Text passage section start
If you’ve been keeping a close watch on K-beauty skincare innovations in the past couple years you may have seen bee venom popping up as a main active in lots of skincare products. Now it’s time to learn what it actually does to your skin to make it deserve the fame of “natural botox.”
Using honey as a beauty ingredient, whether DIY or not, is fairly more obvious and accepted. Turns out that bee venom (aka Apitoxin) also offers some of those benefits. It is full of amino acids, peptides, and enzymes. But that’s not exactly where bee venom’s special skincare abilities come into play.
What Makes It So Special
First of all, you should keep in mind that the bee venom you find in a skincare product has been formulated at a safe concentration so if you’ve been stung before, don’t worry about having quite as dramatic of a reaction. Having said that, the reaction is kind of the point!
Text passage section end
Information given section start
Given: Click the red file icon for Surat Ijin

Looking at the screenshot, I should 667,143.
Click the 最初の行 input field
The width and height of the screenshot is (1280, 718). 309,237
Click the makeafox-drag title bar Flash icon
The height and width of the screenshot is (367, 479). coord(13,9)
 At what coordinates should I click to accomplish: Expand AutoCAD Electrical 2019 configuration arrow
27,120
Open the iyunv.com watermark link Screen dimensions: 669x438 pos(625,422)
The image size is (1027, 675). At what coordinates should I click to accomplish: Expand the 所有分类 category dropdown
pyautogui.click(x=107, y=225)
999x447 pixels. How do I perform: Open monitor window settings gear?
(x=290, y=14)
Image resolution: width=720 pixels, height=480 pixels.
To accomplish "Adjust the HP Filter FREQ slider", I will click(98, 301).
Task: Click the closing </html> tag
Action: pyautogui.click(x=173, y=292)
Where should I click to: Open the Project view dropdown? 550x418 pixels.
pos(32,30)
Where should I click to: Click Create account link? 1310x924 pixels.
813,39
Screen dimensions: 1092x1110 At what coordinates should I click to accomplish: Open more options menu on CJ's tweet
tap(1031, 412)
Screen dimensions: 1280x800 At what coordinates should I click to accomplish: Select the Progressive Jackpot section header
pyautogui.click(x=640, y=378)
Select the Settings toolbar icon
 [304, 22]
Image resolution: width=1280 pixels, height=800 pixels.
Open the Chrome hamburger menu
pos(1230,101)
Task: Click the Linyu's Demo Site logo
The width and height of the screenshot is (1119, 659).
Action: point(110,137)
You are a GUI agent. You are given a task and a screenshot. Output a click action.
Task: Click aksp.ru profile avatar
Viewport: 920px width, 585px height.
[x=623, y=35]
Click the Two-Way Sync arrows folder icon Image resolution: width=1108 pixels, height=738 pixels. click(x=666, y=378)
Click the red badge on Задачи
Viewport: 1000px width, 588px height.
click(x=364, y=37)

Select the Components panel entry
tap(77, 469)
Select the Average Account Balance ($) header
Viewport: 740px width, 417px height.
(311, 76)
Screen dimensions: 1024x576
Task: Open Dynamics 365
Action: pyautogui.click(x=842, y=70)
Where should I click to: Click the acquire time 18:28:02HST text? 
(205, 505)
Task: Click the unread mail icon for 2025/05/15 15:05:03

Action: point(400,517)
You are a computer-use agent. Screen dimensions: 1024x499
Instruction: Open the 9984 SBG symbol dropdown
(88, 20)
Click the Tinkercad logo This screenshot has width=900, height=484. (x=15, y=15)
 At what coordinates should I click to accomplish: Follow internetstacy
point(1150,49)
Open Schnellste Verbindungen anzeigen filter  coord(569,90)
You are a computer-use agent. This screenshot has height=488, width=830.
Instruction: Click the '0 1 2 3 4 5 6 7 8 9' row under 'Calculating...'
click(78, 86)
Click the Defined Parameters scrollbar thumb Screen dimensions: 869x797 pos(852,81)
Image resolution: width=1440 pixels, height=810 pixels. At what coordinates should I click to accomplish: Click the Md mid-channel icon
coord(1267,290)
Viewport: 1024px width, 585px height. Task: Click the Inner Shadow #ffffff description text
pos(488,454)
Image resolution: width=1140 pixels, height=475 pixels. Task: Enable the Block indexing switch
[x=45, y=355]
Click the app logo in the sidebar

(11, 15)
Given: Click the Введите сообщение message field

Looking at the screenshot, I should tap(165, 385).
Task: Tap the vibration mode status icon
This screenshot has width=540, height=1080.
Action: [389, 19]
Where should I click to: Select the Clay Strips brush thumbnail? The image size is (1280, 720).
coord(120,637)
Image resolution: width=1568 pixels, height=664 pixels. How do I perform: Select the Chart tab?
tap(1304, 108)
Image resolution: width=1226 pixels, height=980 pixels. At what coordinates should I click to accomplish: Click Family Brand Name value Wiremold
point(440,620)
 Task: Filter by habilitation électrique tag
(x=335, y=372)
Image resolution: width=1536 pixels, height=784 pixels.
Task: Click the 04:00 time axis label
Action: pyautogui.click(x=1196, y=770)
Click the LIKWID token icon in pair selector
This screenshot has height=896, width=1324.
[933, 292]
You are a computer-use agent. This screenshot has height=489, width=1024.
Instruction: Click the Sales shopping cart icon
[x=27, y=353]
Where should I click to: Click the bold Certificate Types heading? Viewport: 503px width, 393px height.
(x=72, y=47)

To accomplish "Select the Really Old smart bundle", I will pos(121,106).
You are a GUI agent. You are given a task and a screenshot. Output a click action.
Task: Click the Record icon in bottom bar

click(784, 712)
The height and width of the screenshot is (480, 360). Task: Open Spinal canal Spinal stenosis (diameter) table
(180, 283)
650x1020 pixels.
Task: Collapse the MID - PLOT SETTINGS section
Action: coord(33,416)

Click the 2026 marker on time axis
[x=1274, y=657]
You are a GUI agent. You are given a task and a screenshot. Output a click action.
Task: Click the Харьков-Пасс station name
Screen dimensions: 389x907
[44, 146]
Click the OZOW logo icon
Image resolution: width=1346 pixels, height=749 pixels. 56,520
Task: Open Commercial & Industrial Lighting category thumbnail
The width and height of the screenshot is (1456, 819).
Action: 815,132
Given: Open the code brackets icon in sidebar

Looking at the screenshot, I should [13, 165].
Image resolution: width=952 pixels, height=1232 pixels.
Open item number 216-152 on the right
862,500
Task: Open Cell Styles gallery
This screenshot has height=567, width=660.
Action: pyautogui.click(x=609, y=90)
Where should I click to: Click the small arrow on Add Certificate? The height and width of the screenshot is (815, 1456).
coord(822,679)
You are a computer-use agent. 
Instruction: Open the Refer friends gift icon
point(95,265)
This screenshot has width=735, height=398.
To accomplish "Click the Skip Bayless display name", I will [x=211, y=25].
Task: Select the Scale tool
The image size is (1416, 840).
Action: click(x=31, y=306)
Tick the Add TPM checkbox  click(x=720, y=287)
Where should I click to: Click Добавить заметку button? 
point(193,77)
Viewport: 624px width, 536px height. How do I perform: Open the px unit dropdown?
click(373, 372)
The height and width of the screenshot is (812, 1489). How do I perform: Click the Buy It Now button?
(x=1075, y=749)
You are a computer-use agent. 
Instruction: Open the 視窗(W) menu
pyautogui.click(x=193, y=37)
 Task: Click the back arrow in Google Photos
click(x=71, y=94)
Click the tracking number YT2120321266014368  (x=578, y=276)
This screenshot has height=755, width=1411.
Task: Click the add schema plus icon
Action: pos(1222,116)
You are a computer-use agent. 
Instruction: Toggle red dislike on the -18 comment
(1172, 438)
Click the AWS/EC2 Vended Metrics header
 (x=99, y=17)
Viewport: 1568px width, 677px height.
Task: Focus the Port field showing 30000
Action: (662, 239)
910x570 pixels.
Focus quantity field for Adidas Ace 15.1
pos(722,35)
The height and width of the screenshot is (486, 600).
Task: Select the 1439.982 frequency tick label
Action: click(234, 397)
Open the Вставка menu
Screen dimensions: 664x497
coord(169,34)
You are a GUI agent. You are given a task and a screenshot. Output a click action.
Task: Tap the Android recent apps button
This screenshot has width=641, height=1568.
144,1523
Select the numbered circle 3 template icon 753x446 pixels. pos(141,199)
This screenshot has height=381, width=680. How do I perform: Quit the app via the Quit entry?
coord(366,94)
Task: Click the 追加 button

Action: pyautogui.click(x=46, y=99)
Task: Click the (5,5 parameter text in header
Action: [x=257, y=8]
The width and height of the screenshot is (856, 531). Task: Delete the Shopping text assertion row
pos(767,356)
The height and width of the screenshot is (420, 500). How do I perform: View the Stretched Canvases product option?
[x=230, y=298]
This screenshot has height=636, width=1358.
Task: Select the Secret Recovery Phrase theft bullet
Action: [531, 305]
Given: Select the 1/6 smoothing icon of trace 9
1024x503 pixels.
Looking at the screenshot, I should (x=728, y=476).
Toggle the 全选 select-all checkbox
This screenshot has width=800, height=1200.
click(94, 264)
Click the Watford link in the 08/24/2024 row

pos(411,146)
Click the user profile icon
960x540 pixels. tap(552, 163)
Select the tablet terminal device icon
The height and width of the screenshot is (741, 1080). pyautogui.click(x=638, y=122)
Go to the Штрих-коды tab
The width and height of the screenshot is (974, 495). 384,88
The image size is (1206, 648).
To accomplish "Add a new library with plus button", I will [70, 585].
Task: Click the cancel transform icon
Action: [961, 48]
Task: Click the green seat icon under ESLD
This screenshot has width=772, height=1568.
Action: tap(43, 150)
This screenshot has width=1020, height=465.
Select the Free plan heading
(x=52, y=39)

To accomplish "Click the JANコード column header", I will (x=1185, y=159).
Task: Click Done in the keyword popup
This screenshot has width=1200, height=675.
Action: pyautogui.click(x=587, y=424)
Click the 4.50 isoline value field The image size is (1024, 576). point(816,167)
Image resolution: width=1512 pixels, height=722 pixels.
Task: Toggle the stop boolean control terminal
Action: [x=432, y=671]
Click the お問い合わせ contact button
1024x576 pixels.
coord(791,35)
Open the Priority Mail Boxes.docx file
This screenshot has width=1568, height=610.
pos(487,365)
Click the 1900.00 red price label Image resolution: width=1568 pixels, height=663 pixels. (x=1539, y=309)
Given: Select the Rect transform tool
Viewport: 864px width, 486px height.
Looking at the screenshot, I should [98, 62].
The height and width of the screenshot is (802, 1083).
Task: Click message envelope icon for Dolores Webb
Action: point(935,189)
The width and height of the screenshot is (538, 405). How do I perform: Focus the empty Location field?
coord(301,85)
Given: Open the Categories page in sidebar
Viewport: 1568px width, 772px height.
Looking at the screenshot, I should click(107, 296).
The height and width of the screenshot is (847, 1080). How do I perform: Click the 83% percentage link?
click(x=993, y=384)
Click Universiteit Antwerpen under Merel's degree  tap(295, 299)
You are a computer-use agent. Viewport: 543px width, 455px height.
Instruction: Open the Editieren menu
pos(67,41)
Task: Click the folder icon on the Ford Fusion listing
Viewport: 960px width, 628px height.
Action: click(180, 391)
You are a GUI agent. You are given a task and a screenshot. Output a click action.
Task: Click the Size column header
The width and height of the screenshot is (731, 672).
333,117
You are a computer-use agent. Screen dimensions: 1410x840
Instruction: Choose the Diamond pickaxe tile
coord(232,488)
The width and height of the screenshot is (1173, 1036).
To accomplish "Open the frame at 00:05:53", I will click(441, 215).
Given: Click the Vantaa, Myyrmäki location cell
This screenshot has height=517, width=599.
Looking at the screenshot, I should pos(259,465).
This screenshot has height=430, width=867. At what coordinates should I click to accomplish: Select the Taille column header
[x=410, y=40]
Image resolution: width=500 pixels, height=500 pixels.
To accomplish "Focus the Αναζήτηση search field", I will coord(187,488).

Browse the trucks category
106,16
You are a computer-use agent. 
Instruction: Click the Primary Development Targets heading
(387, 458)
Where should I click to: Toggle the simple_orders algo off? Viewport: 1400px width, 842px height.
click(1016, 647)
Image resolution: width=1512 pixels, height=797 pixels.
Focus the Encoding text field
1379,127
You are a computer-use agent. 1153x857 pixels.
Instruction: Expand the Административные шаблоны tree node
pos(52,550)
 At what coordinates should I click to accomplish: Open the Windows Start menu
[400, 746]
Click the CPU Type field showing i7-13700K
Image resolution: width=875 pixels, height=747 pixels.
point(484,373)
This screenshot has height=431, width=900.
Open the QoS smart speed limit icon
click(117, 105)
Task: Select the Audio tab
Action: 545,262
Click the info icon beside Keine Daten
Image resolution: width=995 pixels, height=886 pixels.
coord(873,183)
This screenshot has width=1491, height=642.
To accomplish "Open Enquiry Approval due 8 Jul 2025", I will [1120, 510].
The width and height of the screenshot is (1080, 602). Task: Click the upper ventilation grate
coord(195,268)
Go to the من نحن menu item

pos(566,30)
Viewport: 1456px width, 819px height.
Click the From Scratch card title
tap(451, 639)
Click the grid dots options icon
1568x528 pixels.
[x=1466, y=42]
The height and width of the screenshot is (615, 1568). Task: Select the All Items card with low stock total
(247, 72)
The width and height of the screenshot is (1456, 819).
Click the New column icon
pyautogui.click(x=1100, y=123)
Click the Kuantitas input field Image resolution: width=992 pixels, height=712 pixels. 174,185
Information given section end
# Task item
What other name does the bee venom passage give for bee venom? These lines come from a source separate from the text.

# Finished task
Apitoxin.